● DATA UNDER STUDY:
== Segment start ==

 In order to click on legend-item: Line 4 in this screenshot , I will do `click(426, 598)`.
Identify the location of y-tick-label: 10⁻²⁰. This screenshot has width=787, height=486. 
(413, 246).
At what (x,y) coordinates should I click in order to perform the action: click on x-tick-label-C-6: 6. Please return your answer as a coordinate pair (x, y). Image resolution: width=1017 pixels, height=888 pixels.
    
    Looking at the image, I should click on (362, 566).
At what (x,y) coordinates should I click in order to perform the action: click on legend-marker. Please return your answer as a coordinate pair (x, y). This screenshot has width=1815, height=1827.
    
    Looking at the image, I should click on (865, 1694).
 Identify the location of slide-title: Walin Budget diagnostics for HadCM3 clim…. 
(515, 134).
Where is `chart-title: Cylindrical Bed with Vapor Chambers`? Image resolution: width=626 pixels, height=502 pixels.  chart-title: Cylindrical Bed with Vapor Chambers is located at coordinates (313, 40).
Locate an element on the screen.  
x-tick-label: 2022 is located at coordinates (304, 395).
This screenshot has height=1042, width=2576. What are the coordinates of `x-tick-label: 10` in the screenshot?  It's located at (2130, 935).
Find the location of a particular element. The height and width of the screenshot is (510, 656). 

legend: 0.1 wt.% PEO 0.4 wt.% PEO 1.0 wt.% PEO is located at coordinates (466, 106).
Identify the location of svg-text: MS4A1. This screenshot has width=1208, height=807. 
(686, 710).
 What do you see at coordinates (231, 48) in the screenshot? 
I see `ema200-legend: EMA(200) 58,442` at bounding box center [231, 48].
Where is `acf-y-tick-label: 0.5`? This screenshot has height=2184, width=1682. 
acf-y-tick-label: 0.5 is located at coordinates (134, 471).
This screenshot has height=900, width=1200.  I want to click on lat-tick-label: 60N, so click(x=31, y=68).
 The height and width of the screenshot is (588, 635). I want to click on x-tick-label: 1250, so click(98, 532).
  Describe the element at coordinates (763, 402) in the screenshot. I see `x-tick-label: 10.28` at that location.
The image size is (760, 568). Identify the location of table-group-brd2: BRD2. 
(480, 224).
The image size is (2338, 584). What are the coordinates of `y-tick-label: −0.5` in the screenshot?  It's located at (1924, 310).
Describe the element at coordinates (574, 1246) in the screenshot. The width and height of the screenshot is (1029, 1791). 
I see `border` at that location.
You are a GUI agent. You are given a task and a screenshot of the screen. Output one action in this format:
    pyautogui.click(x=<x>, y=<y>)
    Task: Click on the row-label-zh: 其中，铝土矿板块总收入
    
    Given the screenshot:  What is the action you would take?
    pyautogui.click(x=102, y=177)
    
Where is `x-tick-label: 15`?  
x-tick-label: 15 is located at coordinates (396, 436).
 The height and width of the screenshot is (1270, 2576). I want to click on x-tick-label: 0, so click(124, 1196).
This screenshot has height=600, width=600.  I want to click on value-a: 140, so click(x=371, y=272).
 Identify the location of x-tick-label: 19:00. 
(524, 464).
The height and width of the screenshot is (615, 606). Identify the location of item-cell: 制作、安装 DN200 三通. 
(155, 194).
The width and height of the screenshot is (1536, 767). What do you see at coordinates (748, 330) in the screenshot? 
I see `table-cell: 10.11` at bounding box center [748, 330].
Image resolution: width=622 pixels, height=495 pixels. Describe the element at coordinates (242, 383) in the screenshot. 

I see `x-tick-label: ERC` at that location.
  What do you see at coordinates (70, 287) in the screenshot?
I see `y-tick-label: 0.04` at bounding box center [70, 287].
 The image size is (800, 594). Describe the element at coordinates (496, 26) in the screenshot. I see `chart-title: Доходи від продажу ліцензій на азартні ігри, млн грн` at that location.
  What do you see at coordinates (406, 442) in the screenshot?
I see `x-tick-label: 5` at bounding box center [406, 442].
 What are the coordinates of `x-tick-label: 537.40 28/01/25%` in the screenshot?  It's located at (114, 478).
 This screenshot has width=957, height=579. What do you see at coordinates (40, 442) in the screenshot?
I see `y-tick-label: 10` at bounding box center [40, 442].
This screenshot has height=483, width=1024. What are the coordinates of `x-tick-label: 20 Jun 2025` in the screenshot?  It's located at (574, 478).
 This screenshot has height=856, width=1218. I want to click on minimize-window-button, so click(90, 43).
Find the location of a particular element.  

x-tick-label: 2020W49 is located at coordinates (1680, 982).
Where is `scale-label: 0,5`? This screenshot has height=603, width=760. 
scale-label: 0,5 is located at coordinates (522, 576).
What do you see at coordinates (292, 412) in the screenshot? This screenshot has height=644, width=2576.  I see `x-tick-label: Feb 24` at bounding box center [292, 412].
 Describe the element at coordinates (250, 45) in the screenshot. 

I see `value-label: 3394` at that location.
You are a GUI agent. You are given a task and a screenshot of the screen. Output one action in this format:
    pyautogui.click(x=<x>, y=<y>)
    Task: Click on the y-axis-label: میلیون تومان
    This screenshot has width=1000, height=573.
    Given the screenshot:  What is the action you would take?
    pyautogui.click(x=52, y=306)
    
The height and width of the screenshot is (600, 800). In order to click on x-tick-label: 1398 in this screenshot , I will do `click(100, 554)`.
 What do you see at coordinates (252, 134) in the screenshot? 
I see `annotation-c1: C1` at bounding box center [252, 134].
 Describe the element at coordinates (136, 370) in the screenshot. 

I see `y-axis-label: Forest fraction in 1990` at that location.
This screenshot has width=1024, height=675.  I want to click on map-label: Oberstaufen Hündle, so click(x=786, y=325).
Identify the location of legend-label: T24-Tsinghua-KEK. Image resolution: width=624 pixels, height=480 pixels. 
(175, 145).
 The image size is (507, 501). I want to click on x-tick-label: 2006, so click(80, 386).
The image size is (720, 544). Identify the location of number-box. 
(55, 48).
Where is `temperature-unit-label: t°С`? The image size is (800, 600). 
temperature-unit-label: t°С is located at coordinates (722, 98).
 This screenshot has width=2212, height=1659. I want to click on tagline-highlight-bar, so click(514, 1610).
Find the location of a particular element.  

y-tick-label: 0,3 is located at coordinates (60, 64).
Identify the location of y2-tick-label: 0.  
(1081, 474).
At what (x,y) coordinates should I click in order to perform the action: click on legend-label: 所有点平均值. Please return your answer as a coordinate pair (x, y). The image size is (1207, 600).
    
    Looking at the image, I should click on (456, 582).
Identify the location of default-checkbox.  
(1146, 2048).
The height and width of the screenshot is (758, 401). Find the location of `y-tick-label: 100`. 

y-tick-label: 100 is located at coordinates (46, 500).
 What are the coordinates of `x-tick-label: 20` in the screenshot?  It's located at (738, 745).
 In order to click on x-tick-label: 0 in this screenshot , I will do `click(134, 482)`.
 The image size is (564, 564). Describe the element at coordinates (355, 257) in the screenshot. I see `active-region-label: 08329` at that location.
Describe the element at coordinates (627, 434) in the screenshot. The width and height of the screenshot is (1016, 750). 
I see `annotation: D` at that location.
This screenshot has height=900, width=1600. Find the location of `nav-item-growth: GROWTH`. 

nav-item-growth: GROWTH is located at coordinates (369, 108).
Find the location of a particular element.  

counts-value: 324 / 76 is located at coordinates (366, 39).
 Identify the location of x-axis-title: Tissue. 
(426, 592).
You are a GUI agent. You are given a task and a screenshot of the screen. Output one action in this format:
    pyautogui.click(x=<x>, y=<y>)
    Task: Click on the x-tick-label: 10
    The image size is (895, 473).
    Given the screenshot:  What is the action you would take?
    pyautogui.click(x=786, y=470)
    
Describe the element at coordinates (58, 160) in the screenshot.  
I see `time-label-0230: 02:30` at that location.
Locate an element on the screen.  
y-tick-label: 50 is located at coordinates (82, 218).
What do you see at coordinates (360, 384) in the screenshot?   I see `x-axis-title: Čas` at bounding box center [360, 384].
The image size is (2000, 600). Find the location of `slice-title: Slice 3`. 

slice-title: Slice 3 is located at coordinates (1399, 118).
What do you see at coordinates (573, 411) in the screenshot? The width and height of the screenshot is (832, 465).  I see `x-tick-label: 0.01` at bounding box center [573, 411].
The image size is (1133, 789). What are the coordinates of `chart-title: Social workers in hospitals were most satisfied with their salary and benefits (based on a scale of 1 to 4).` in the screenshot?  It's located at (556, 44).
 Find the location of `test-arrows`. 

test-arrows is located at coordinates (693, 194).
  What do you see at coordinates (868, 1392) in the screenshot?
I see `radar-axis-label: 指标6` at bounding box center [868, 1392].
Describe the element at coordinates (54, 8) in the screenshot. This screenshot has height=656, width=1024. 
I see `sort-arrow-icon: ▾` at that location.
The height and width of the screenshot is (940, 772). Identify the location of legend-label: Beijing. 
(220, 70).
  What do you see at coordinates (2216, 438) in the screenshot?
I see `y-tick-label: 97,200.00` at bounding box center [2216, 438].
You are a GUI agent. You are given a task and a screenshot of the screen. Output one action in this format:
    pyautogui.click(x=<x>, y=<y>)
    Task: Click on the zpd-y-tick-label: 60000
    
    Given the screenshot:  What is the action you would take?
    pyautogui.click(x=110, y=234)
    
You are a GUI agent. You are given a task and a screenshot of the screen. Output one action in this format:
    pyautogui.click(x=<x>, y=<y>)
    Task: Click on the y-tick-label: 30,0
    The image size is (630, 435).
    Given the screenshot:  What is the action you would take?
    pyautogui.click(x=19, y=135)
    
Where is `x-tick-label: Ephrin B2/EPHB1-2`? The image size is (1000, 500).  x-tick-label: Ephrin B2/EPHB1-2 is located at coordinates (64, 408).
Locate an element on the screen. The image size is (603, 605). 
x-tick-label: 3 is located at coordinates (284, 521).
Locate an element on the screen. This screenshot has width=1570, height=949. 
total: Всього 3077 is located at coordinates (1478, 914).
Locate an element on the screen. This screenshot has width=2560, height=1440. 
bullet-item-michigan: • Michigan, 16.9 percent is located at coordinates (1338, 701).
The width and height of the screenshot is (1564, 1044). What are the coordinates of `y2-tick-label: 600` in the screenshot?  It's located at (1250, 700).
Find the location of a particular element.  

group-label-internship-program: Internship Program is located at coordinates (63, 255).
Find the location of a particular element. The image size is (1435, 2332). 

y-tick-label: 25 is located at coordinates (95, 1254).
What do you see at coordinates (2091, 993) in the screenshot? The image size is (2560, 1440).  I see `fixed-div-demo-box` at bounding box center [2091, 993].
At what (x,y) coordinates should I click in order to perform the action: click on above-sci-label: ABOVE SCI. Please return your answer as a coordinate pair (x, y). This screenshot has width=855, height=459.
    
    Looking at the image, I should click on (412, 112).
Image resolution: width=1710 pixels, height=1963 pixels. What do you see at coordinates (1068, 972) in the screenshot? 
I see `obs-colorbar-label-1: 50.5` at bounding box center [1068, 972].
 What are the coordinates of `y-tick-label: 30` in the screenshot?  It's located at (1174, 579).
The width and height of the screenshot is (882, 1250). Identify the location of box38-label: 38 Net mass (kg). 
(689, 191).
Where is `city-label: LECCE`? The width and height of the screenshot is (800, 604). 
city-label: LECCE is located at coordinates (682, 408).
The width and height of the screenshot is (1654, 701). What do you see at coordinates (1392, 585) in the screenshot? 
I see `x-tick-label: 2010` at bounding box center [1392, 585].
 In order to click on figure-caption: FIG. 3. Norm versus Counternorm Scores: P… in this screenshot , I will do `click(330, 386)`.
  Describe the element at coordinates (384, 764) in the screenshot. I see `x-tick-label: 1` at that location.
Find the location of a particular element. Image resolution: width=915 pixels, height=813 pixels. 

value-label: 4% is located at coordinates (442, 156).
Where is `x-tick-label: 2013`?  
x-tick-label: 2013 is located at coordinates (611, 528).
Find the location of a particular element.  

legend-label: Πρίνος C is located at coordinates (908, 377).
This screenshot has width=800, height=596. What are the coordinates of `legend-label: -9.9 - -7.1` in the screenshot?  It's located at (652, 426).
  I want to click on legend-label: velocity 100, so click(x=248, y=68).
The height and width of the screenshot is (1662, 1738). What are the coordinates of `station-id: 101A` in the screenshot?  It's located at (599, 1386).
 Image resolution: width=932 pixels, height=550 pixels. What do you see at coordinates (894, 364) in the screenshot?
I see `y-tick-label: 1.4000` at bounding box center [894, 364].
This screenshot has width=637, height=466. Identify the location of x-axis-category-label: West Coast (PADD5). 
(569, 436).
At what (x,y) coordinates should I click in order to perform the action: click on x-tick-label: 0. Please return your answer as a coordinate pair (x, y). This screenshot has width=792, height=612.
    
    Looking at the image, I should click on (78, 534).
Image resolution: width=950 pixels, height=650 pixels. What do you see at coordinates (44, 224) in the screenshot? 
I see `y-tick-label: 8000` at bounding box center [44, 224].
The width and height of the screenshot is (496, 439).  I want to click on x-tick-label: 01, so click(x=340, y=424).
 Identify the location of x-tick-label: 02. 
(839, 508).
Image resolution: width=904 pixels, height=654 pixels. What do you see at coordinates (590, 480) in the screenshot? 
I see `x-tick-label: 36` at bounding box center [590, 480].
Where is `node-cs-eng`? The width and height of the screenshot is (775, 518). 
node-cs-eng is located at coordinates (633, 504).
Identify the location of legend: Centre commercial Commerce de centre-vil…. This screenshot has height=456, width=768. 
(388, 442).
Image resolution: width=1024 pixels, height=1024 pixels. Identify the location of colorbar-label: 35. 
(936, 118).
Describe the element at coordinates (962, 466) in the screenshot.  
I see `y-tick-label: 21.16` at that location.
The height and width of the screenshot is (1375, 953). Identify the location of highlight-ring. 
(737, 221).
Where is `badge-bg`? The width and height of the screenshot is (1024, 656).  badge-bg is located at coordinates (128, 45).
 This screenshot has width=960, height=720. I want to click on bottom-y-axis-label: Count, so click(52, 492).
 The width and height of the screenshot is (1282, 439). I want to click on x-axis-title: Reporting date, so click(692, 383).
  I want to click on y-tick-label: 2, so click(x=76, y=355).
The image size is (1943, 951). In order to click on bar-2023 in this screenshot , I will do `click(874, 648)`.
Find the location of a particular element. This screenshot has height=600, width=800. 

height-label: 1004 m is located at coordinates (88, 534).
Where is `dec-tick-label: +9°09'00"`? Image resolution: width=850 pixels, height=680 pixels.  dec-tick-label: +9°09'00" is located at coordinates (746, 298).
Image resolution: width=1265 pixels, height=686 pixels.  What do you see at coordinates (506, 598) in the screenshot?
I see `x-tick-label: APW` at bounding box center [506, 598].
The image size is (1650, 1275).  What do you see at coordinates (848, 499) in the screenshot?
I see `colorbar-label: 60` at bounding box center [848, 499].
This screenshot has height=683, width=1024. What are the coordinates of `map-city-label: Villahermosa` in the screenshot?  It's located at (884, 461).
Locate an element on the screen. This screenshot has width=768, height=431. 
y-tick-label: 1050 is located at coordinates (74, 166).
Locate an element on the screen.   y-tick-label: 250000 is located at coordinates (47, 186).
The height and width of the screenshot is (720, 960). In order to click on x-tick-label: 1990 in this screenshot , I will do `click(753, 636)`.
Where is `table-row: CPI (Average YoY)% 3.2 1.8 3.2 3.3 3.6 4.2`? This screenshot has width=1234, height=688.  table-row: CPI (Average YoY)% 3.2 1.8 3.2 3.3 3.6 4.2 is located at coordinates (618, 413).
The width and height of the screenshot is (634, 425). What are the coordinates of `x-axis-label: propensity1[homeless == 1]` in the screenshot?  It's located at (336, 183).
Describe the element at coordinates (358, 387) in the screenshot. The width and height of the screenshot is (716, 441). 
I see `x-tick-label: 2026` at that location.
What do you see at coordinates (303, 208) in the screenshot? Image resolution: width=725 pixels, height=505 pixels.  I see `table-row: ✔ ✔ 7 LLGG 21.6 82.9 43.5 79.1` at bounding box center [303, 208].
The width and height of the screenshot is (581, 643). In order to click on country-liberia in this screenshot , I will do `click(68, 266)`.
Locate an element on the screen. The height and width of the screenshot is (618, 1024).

== Segment end ==

Can you reproduce word for word the part of the records above that opens with the line containing "This screenshot has width=800, height=596." and closes with the line containing "(839, 508).", both of those lines included?

● RESPONSE:
This screenshot has width=800, height=596. What are the coordinates of `legend-label: -9.9 - -7.1` in the screenshot?  It's located at (652, 426).
  I want to click on legend-label: velocity 100, so click(x=248, y=68).
The height and width of the screenshot is (1662, 1738). What are the coordinates of `station-id: 101A` in the screenshot?  It's located at (599, 1386).
 Image resolution: width=932 pixels, height=550 pixels. What do you see at coordinates (894, 364) in the screenshot?
I see `y-tick-label: 1.4000` at bounding box center [894, 364].
This screenshot has width=637, height=466. Identify the location of x-axis-category-label: West Coast (PADD5). 
(569, 436).
At what (x,y) coordinates should I click in order to perform the action: click on x-tick-label: 0. Please return your answer as a coordinate pair (x, y). This screenshot has width=792, height=612.
    
    Looking at the image, I should click on (78, 534).
Image resolution: width=950 pixels, height=650 pixels. What do you see at coordinates (44, 224) in the screenshot? 
I see `y-tick-label: 8000` at bounding box center [44, 224].
The width and height of the screenshot is (496, 439).  I want to click on x-tick-label: 01, so click(x=340, y=424).
 Identify the location of x-tick-label: 02. 
(839, 508).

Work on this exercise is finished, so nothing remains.